DUSP10 Negatively Regulates the Inflammatory Response to Rhinovirus Through IL-1β Signalling.

Rhinoviral infection is a common trigger of the excessive inflammation observed during exacerbations of asthma and chronic obstructive pulmonary disease. Rhinovirus (RV) recognition by pattern recognition receptors activates the MAPK pathways, common inducers of inflammatory gene production. A family of dual-specificity phosphatases (DUSPs) can regulate MAPK function, but their roles in rhinoviral infection are not known. We hypothesised that DUSPs would negatively regulate the inflammatory response to RV infection. Our results revealed that p38 and JNK MAPKs play key roles in the inflammatory response of epithelial cells to RV infection.

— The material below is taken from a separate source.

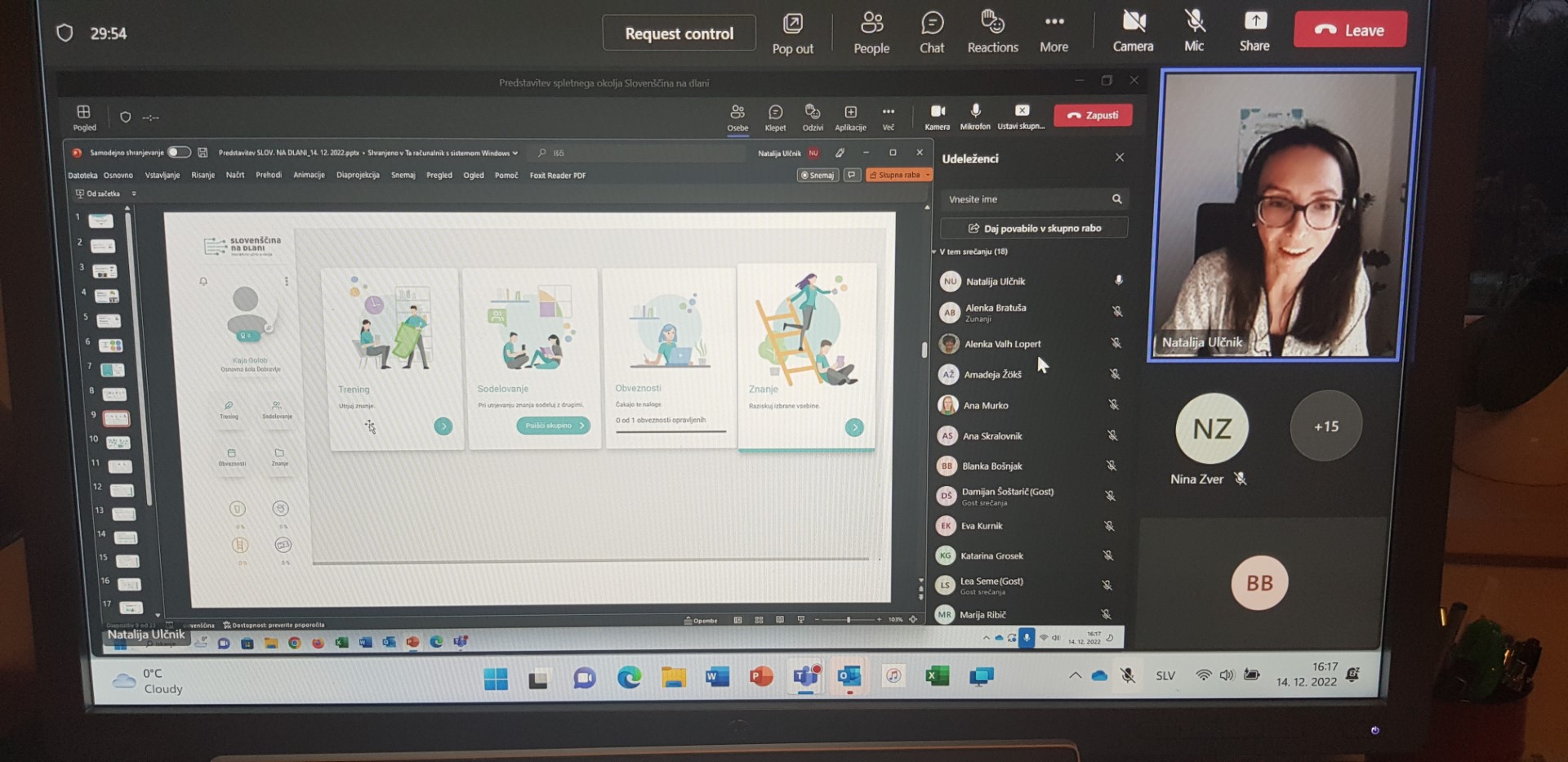1568x762 pixels.
Task: Open the Share content tray
Action: coord(1254,33)
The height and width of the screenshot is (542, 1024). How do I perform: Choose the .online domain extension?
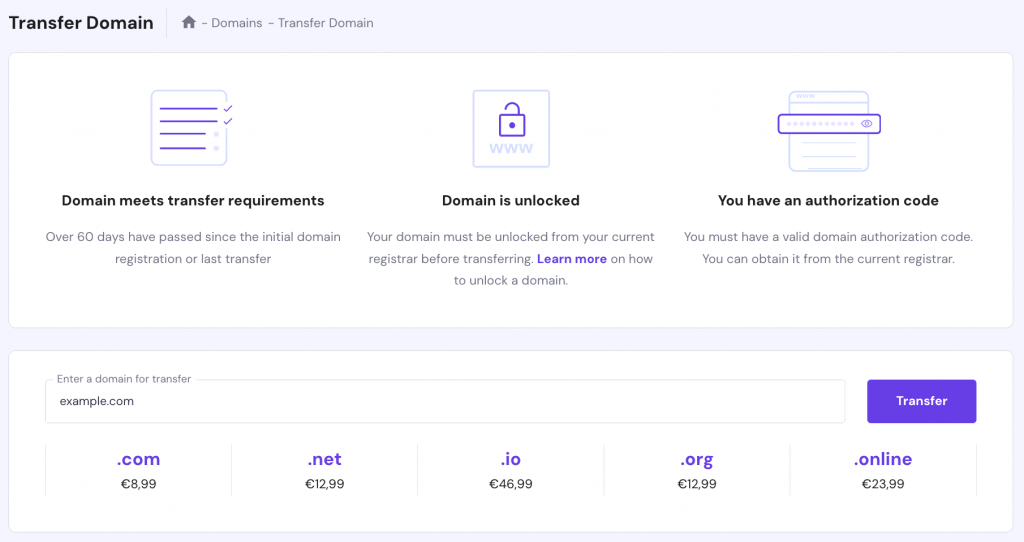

Three DUSPs previously shown to have roles in innate immunity, 1, 4 and 10, were expressed in primary bronchial epithelial cells, one of which, DUSP10, was down regulated by RV infection. Small interfering-RNA knock down of DUSP10 identified a role for the protein in negatively regulating inflammatory cytokine production in response to IL-1β alone and in combination with RV, without any effect on RV replication. This study identifies DUSP10 as an important regulator of airway inflammation in respiratory viral infection.Importance Rhinoviruses are one of the causes of the common cold. In patients with asthma or chronic obstructive pulmonary disease, viral infections, including rhinovirus, are the commonest cause of exacerbations. Novel therapeutics to limit viral inflammation are clearly required. The work presented here identifies DUSP10 as an important protein involved in limiting the inflammatory response in the airway without affecting immune control of the virus.